La méthode de l’ACP nous a énormément soulagés et je suis ravie de l’avoir suivie. Déjà pendant la grossesse, je me suis documentée et j’ai lu le livre avec attention. J’ai compris l’importance de structurer les journées et les nuits de notre bébé. Cette méthode m’a immédiatement séduite et m’a tranquillisée. Je n’avais, par exemple, pas besoin d’avoir peur de laisser mon bébé pleurer pour qu’il trouve le sommeil. Les résultats ont été incroyables : nos trois enfants ont passé leurs nuits très rapidement. Tout devenait simple….je savais ce que je faisais et pourquoi je le faisais. Et cette assurance apportait un grand sentiment de sécurité à nos bébés.

2. Avez-vous eu des difficultés à la suivre ?

Aucune difficulté à la suivre. Au contraire, devant une situation nouvelle, je tournais rapidement les pages du livre pour trouver une solution. En fait, cette méthode met en avant la responsabilité des parents et leur faculté à prendre les bonnes décisions.
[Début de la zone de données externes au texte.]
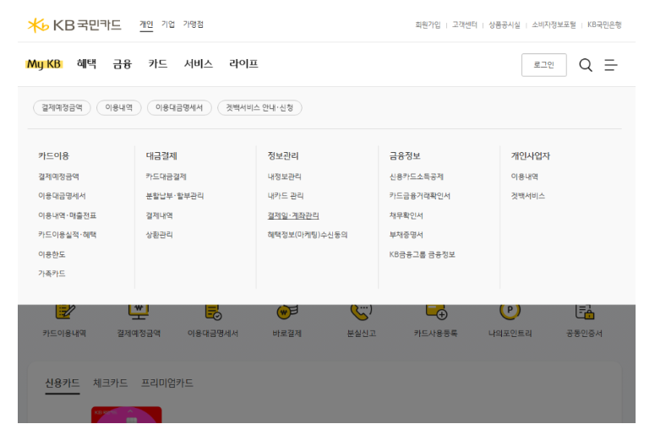Open the 카드사용등록 quick icon
Screen dimensions: 655x424
(x=435, y=313)
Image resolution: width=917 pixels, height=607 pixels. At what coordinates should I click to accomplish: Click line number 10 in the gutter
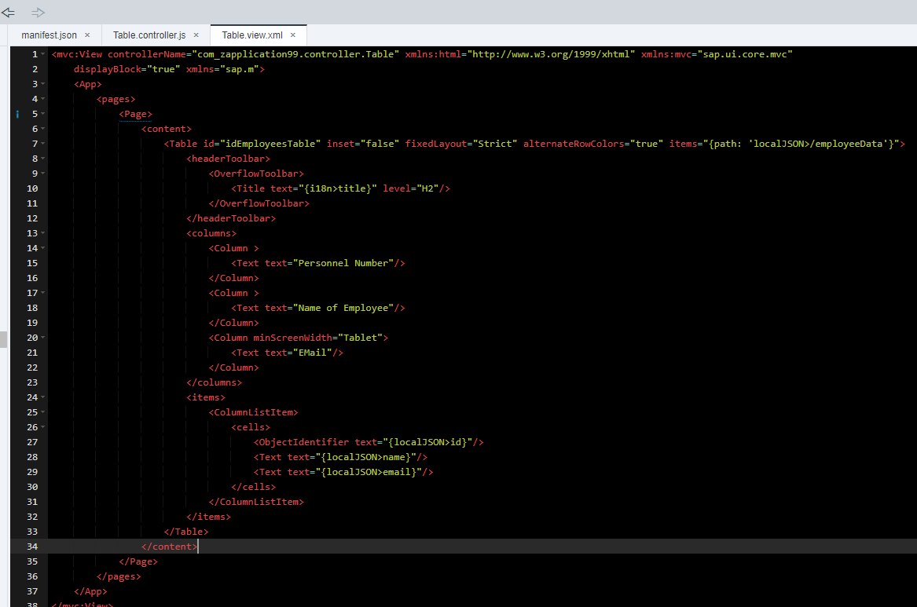point(32,188)
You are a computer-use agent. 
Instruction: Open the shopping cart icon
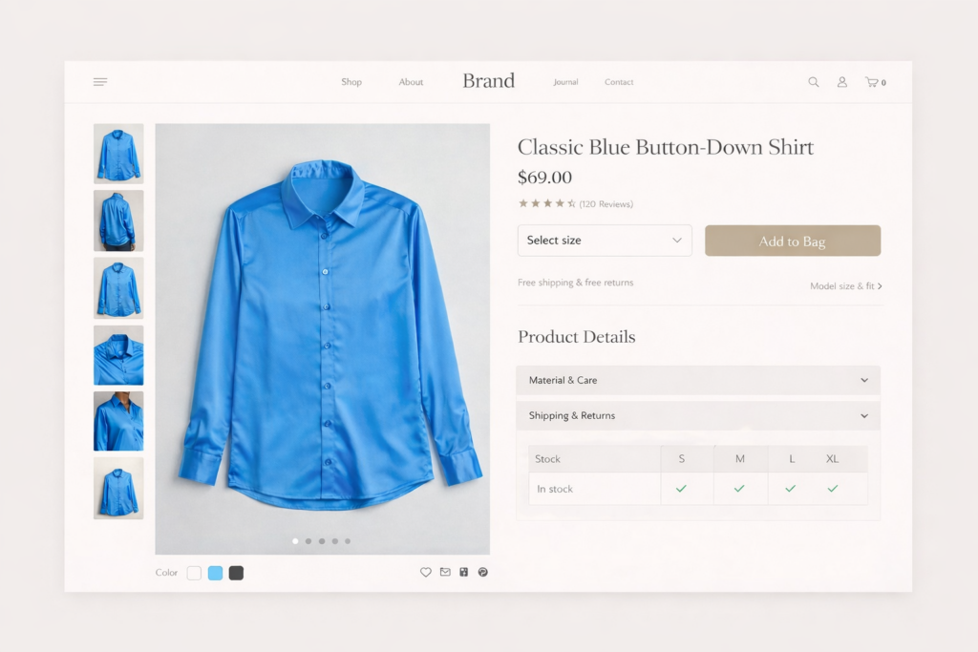[x=872, y=82]
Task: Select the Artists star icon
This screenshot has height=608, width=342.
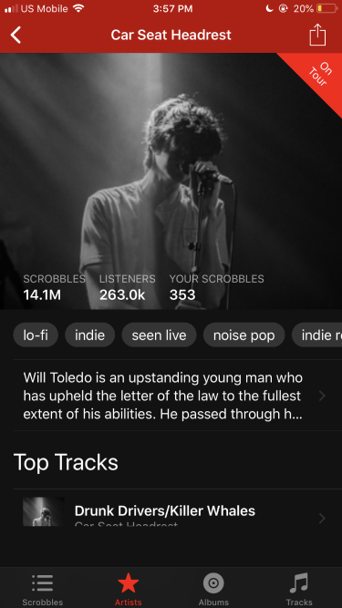Action: (128, 583)
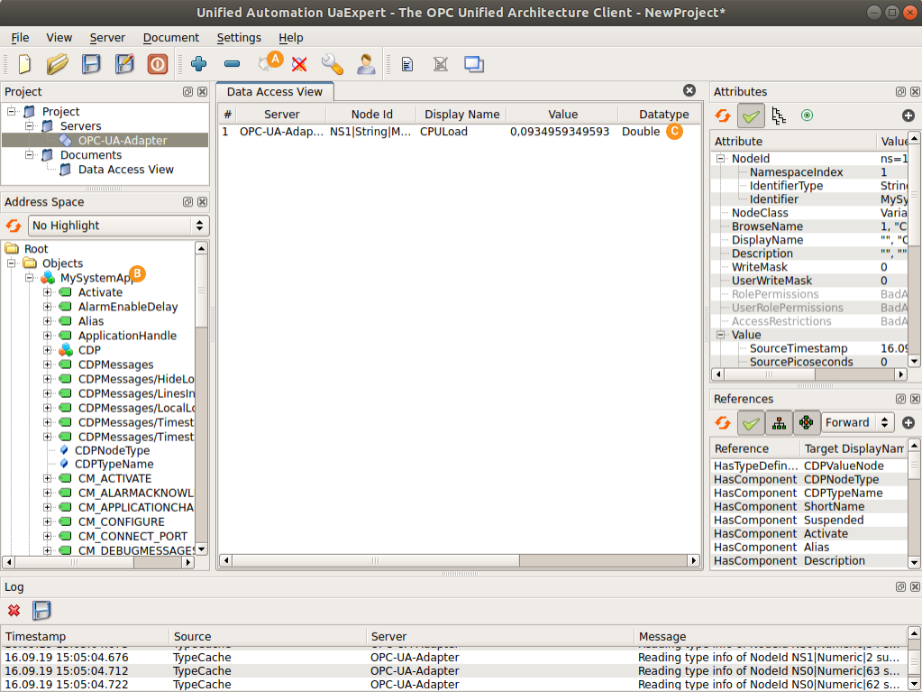This screenshot has height=692, width=922.
Task: Collapse the NodeId attribute group
Action: (x=721, y=159)
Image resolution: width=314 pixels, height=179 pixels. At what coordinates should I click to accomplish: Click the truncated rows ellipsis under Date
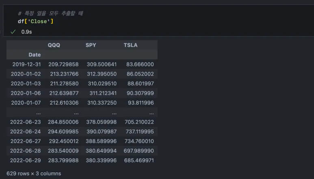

Il est arrivé que nous ne suivions pas leurs consignes à la lettre, et c’est tant mieux ! Il s’agit davantage d’une philosophie familiale qui met en avant l’autorité parentale et l’harmonie des foyers qui s’ensuit.

3. Comment est-ce que votre partenaire s’est-il impliqué dans le processus ?

Mon mari a toujours été très impliqué. C’est lui qui allait chercher bébé au milieu de la nuit pour me l’amener, il connaissait le rythme de l’enfant et participait aux tâches telles que changer les couches, faire le bain, s’amuser. Je pense qu’il est primordial que le couple soit dans l’unité et qu’il se consulte pour agir d’une manière cohérente.

4. Conseilleriez-vous la méthode à vos amis ?

Je conseille cette méthode à tous les parents. Je suis souvent surprise et attristée de voir des parents désemparés et « esclaves » de leur enfant. Ce qui devrait être un grand bonheur devient un cauchemar.